Sea lo que sea, añádela a las mías; nada impide que los hijos de un exiliado disfruten de Roma si observan las leyes. No tienes por qué temer: se leen los escritos de Antonio y el docto Bruto tiene a disposición las cajas [833]. Y no me voy a comparar, ¡loco de mí!, a tan grandes nombres: a pesar de todo, no he tomado las crueles armas contra los dioses. En fin, ninguno de mis libros está falto de homenaje al César, aunque él mismo no lo desea. Si tienes dudas acerca de mí, acepta las alabanzas a los dioses y, una vez borrado mi nombre, toma mi poema. Si en la guerra ayuda una rama de pacífico olivo, ¿no me va a servir de nada mencionar al autor de la paz[834]?. Cuando llevaba Eneas a su padre sobre su cuello, se dice que las mismas llamas le abrieron camino [835]. Mi libro lleva a un descendiente de Eneas, ¿y no se le abrirán todos los caminos? Y, además, éste es el Padre de la Patria [836], mientras que aquél, sólo fue el suyo. ¿Pues acaso hay alguien tan audaz que obligue a marchar del umbral al hombre de Faro, que agita con su mano el sistro sonoro[837]? Cuando el flautista canta con el curvo cuerno delante de la Madre de los dioses, ¿quién le niega el bronce de una pequeña moneda[838]? Sabemos que nada por el estilo sucede por orden de Diana[839]; sin embargo, su adivino tiene de qué vivir. Las mismas voluntades de los dioses mueven nuestras almas y no es nada vergonzoso estar dominado por tales creencias. He aquí que yo, en lugar del sistro y de la flauta de boj frigio, llevo los nombres sagrados de la Familia Julia. Como profeta os aconsejo: haced sitio al que lleva cosas sagradas; no lo pido para mí, sino para una gran divinidad, y no creáis que, porque he merecido o sufrido la cólera del Príncipe, él no quiere ser homenajeado por mí. Yo mismo he visto sentado ante los altares isíacos a uno que confesaba haber ofendido a la divinidad de Isis vestida de lino. Otro, privado de la vista por una falta semejante, gritaba en medio de la calle que lo había merecido [840]. Los dioses gustan de que se hagan en público tales declaraciones, que prueben con su testimonio cuánto poder tienen sus divinidades. Con frecuencia, alivian los castigos y devuelven la vista que quitaron, cuando ven que uno se ha arrepentido completamente de su falta.

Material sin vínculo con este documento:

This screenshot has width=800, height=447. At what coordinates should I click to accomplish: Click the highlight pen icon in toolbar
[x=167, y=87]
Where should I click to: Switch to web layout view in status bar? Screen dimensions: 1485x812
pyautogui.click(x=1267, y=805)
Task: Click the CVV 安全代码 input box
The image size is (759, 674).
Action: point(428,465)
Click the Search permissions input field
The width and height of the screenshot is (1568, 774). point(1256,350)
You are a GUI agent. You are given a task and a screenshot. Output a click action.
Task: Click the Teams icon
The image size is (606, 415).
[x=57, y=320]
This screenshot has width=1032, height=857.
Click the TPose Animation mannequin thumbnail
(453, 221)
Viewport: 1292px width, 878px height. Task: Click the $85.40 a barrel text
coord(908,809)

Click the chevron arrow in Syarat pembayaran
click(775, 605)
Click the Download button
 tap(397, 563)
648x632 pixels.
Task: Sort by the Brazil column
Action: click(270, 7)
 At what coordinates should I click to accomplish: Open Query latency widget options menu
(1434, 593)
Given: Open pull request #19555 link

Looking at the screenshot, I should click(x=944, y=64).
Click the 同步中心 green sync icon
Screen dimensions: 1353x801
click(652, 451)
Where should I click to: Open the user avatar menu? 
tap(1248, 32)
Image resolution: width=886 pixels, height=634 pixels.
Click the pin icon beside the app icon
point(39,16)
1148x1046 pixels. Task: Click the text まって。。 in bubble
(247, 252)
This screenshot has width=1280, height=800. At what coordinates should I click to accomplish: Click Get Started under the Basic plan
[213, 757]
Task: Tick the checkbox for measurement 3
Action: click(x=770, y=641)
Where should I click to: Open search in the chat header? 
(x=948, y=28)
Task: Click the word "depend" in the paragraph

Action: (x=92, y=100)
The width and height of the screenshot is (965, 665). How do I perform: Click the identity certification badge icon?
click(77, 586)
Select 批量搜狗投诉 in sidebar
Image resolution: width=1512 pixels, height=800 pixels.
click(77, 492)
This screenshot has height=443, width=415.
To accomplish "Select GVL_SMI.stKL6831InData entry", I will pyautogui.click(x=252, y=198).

¡Oh!, yo me arrepiento; si se puede confiar algo en un desgraciado, me arrepiento, y yo mismo me atormento por lo que he hecho. Por muy doloroso que me resulte el destierro, mi falta lo es aún más, y sufrir el castigo resulta menos doloroso que haberlo merecido. Aunque los dioses me sean favorables, de los que él es el más palpable, el castigo me puede ser retirado, pero mi sentimiento de culpa durará siempre. La muerte, cuando llegue, hará seguramente que deje de ser un desterrado, pero la muerte no hará también que yo no haya cometido una falta. No es, pues, de extrañar que mi alma deshecha se derrita, al modo del agua que destila de la nieve. Como la nave podrida es devorada por un carcoma invisible, como el agua salada del mar socava los acantilados, como el hierro abandonado es atacado por la mordaz herrumbre y como el libro archivado es devorado por la polilla, del mismo modo mi pecho sufre los continuos mordiscos de las preocupaciones, por las que será consumido sin fin. Estos tormentos no abandonarán mi alma antes que la vida, y el que sufre morirá antes que el propio dolor. Si los dioses, a quienes todo pertenece, me dieran crédito en esto, tal vez se me encontraría digno de recibir una modesta ayuda y sería trasladado a un lugar libre del arco de los escitas. Si pidiera más cosas, sería un desvergonzado.